Editing Self-Describing Files

Suprtool
The Suprtool/iX Output-Link command creates a Self-Describing File, which is identical to any extract file, except that it also contains a complete description of the data fields within user labels that are added to the file. This allows you to feed the file back into Suprtool later and not have to Define the fields by column position. Very useful! So we recommmended that most output files be created as Self-Describing files.

On Thursday, February 15, 2001 at 12:26 PM, Larry McAfee at Merck (Larry_McAfee@merck.com) submitted the following question about Qedit and Suprtool through our web site problem form:

May I add/modify/delete records with Qedit to direct files with a file type of SD (self describing) without damaging the file?
At 12:39 PM (11 minutes later), Robelle's Technical Support manager, Paul Gobes, sent this reply:

Hi Larry,

Yes, you can edit a self-describing file with Qedit, but you need to be careful:

  1. To retain the SD label you need to either:
         /text mydata,labels
    
    or
         / set work labels on  {I have this in my qeditmgr.pub.sys file}
    
  2. Deleting lines is no problem
  3. Adding lines, you need to make sure that you line up each field exactly in the correct columns; and watch out for non-byte fields, e.g.

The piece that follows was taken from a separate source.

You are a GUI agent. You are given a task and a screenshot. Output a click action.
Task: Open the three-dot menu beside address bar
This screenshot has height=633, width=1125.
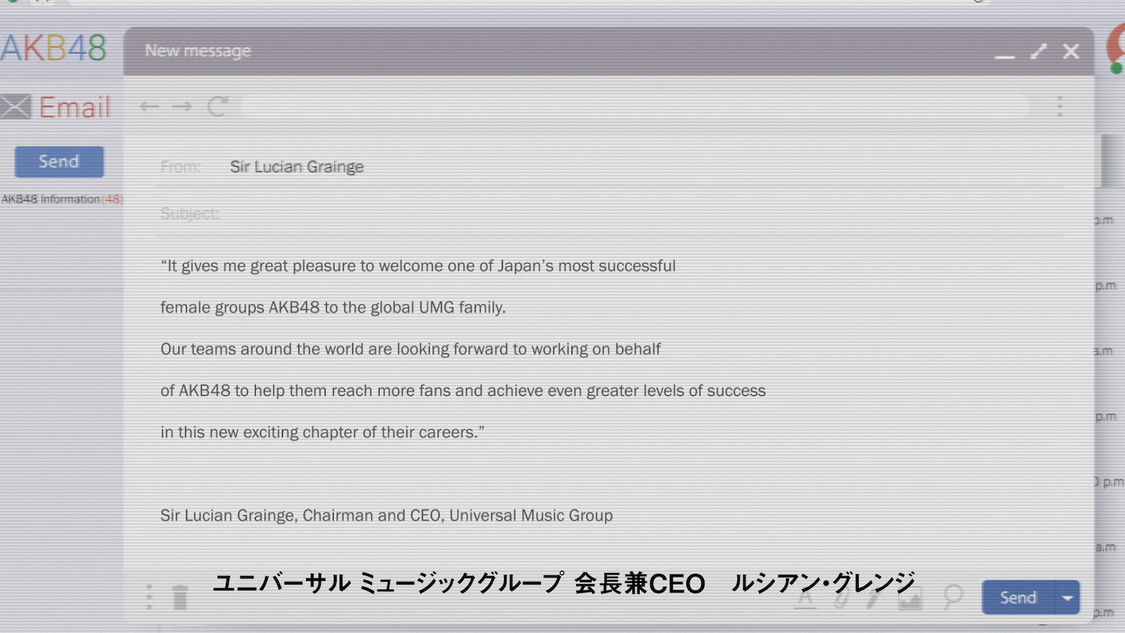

J1, P14, R6 ...; they are virtually impossible to add correctly in ASCII mode (of course they won't display properly in Qedit either).
  4. Changing data is no problem for character fields, as long as you stay within the column boundaries, but you have the same problems with Binary fields as you do when adding new records.

As a tip, I'd suggest using Visual mode, to help line up fields with existing records. But if you have binary fields, then visual will not see them as unprintable characters and not let you update those lines.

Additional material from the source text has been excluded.